[Data for this exercise]

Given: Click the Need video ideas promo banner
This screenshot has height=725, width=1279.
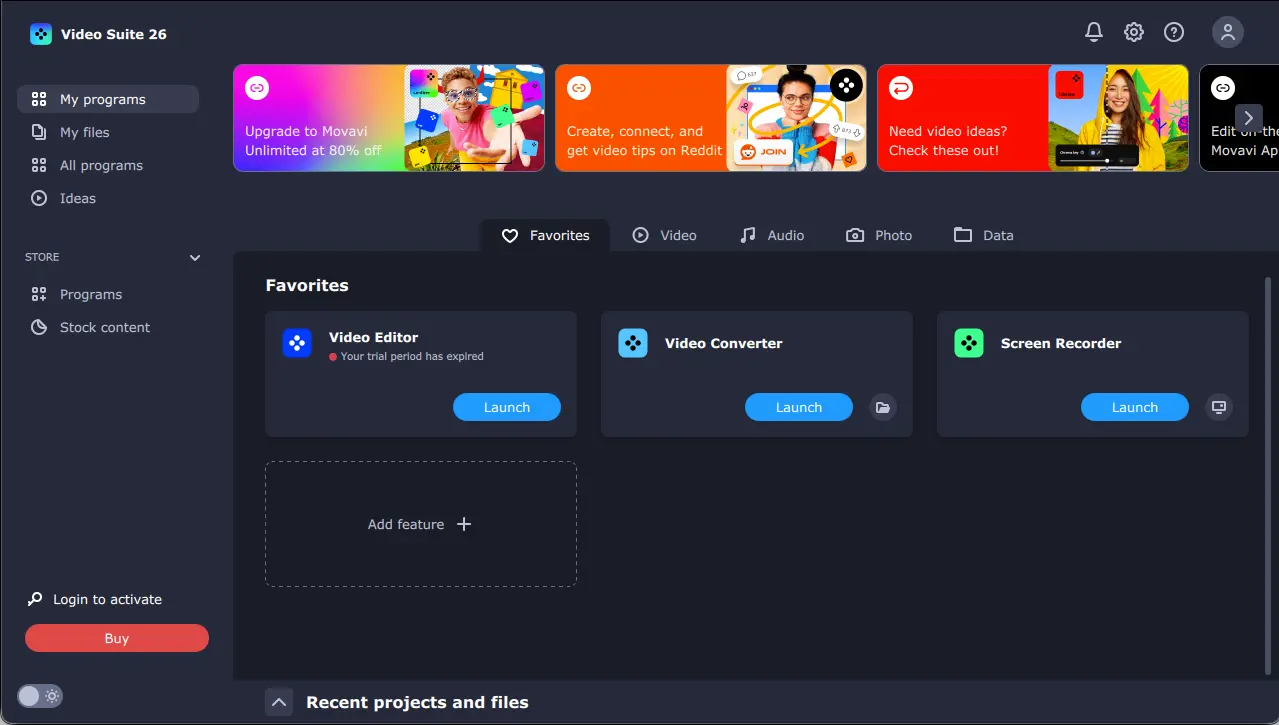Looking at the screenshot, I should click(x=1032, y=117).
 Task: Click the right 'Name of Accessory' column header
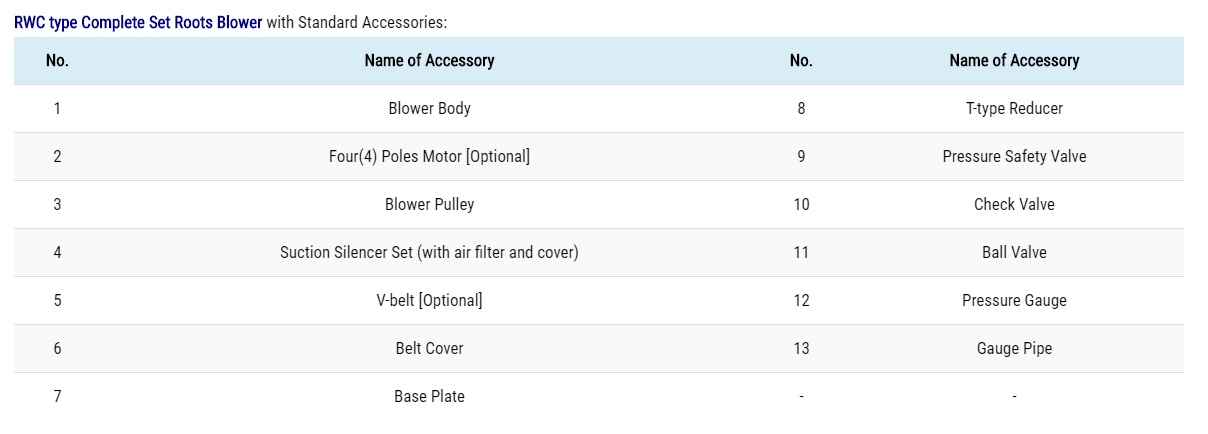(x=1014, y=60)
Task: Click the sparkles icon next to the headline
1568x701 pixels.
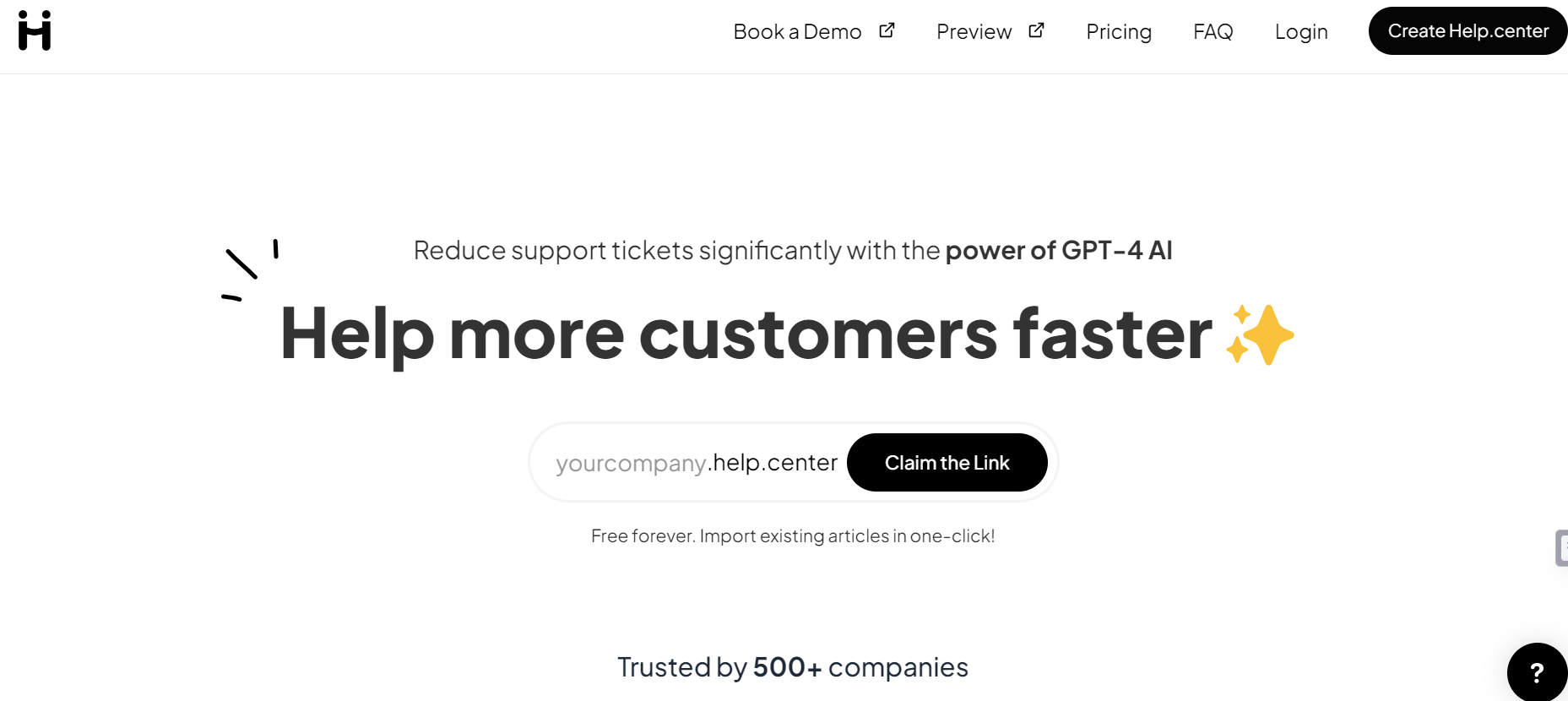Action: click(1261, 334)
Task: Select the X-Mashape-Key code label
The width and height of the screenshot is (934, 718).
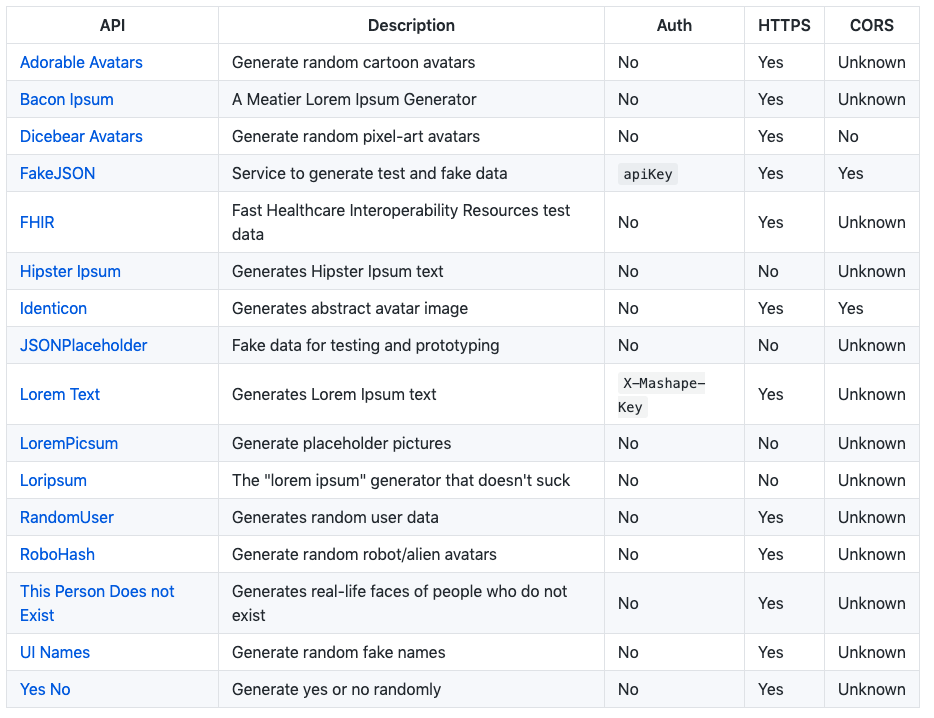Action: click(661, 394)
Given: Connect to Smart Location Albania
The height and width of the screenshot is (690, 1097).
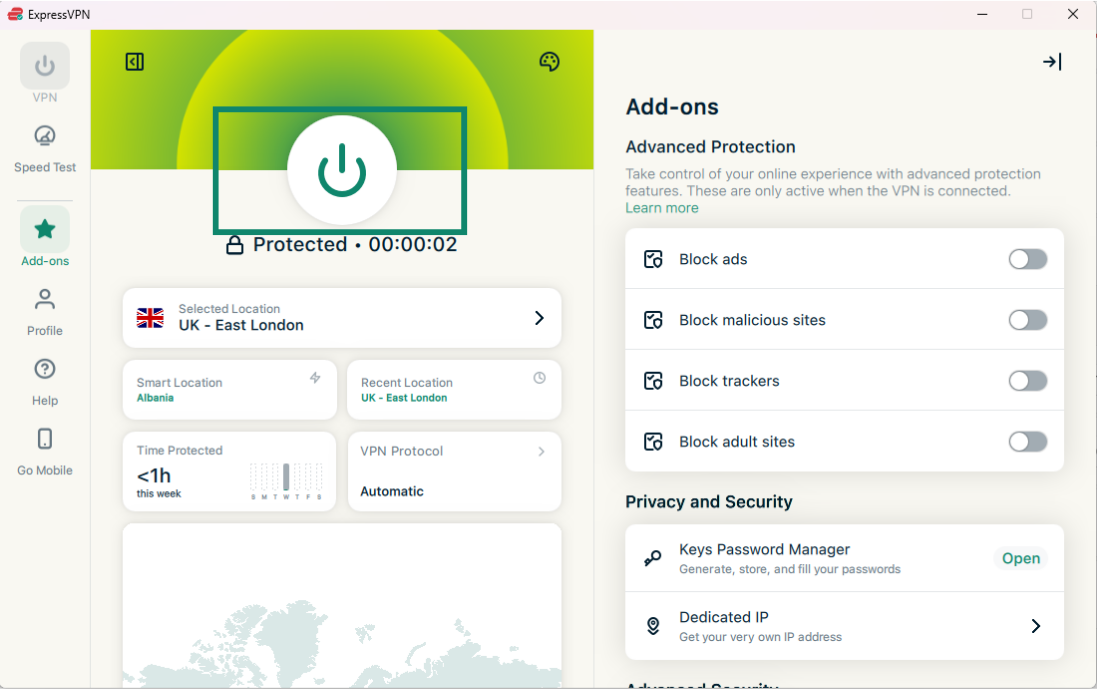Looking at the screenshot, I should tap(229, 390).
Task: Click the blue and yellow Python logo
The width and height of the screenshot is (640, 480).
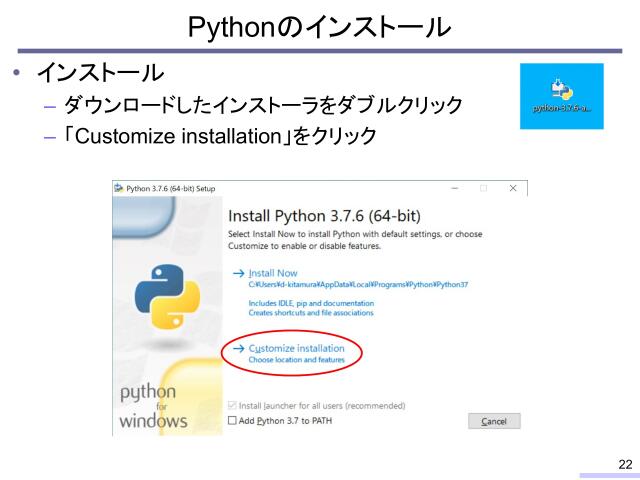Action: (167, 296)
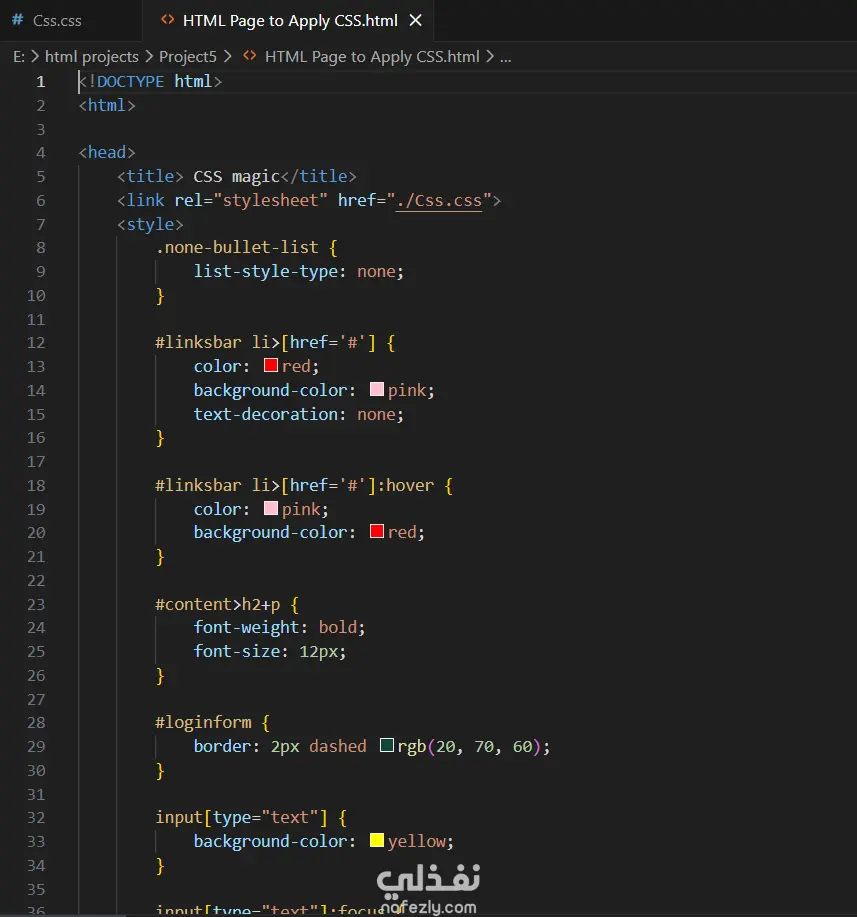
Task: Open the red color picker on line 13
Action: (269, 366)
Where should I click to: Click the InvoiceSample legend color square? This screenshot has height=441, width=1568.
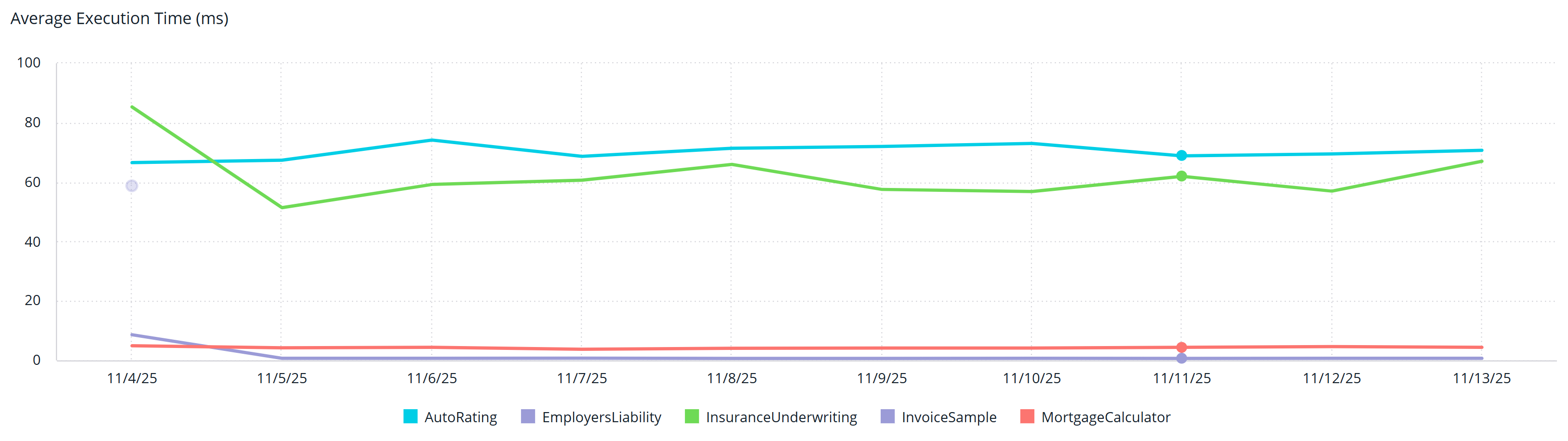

[/Data for this exercise]

**Your assignment:** Beginning at the line above that contains "This screenshot has height=725, width=1279." and going on through the line that contains "Given: Connect to Smart Location Albania", please copy every line exactly, leaving the pictures out and adding nothing.

**Expected answer:**
This screenshot has height=725, width=1279.
Looking at the screenshot, I should click(x=1032, y=117).
 Task: Click the right 'Name of Accessory' column header
(x=1014, y=60)
Task: Click the sparkles icon next to the headline
1568x701 pixels.
Action: click(1261, 334)
Task: Select the X-Mashape-Key code label
The width and height of the screenshot is (934, 718).
Action: click(661, 394)
Given: Connect to Smart Location Albania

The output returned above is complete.